TASK BRIEF: In the listing below, find the line containing "Where should I click to: Open" and the line containing "Click the Sphinx". Repeat exactly those two lines and every line between them, nothing more.

MATERIAL FOR THIS TASK:
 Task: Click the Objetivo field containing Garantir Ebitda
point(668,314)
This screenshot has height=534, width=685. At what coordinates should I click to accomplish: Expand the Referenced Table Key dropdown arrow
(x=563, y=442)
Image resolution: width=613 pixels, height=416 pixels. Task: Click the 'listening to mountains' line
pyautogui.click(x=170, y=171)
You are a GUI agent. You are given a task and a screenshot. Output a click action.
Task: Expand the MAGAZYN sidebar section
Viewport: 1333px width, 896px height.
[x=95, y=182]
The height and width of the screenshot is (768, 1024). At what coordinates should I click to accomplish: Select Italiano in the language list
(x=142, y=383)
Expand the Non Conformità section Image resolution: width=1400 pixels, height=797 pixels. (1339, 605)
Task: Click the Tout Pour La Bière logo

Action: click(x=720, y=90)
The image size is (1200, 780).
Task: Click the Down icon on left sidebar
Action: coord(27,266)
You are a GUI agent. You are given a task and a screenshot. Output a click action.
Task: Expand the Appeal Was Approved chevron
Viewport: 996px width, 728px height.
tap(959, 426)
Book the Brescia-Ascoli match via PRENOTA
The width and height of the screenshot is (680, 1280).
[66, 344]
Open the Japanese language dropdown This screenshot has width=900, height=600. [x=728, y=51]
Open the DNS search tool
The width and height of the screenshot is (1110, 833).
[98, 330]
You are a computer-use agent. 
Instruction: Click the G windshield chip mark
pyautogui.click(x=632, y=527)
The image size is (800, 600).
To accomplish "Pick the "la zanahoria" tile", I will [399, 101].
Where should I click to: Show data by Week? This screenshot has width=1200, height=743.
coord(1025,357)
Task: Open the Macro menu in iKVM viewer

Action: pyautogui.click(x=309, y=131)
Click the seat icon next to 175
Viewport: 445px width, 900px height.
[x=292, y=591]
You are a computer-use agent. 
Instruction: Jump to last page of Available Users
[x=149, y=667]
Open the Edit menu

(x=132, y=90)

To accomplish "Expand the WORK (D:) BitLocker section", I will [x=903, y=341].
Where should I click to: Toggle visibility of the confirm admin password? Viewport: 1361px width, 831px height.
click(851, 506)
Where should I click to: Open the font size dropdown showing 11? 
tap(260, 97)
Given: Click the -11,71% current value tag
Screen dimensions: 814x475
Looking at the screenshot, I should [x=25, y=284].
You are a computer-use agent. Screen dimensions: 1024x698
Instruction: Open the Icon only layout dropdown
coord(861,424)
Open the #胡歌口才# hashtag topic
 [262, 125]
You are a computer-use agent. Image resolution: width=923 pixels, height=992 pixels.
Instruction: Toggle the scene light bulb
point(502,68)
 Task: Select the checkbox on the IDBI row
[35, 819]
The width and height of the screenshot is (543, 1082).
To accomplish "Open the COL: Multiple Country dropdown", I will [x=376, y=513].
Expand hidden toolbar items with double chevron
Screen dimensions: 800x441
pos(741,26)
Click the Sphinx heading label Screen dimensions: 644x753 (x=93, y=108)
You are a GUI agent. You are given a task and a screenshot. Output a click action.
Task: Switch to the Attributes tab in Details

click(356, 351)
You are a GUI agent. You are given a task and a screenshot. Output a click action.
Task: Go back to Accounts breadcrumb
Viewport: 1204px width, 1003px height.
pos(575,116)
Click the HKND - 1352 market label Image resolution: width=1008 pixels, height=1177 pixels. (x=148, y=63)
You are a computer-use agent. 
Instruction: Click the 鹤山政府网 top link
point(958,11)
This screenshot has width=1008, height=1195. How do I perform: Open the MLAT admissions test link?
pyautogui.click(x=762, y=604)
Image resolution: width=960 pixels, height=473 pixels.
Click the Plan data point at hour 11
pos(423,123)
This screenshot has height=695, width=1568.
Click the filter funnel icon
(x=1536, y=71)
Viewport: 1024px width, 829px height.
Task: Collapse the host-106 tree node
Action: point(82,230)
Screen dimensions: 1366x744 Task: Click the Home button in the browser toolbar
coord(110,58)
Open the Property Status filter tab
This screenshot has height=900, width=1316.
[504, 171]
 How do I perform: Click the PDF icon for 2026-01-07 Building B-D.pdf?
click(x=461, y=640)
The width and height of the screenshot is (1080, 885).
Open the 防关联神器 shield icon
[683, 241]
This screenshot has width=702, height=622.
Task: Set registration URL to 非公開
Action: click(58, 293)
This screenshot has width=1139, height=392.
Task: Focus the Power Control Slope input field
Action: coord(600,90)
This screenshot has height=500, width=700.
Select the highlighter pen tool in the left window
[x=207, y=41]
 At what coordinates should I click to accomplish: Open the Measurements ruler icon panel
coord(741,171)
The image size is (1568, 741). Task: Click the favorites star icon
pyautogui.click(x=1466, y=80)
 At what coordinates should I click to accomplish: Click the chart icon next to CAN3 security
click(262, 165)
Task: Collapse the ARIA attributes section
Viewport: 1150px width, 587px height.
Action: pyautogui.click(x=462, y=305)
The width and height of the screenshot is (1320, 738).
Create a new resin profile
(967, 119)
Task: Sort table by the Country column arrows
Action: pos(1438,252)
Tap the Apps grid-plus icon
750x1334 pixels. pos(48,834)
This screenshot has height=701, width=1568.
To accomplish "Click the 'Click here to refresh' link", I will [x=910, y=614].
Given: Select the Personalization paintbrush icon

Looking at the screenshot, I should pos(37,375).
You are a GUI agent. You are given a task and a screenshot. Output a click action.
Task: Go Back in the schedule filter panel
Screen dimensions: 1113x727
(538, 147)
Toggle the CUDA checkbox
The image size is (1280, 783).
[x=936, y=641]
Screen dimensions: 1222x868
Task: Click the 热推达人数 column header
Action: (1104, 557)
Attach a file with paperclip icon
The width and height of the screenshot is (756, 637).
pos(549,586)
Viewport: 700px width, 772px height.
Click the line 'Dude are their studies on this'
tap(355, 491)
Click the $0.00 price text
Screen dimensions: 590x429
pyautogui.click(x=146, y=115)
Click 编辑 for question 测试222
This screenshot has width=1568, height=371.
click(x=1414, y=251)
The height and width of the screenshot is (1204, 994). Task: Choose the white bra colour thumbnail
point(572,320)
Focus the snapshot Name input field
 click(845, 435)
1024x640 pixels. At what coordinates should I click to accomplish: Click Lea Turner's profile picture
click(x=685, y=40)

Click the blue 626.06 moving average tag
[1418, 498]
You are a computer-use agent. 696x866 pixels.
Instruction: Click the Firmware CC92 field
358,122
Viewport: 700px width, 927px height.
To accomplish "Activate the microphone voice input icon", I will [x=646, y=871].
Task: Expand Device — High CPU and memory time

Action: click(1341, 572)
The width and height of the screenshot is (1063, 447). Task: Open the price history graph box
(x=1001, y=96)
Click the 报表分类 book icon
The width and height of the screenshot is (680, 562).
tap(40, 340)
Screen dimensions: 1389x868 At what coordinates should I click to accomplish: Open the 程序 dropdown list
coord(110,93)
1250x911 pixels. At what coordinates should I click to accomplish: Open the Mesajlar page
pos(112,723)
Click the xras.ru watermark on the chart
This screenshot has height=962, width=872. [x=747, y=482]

YOUR RESPONSE:
Where should I click to: Open the font size dropdown showing 11? 
tap(260, 97)
Given: Click the -11,71% current value tag
Screen dimensions: 814x475
Looking at the screenshot, I should [x=25, y=284].
You are a computer-use agent. Screen dimensions: 1024x698
Instruction: Open the Icon only layout dropdown
coord(861,424)
Open the #胡歌口才# hashtag topic
 [262, 125]
You are a computer-use agent. Image resolution: width=923 pixels, height=992 pixels.
Instruction: Toggle the scene light bulb
point(502,68)
 Task: Select the checkbox on the IDBI row
[35, 819]
The width and height of the screenshot is (543, 1082).
To accomplish "Open the COL: Multiple Country dropdown", I will [x=376, y=513].
Expand hidden toolbar items with double chevron
Screen dimensions: 800x441
pos(741,26)
Click the Sphinx heading label Screen dimensions: 644x753 (x=93, y=108)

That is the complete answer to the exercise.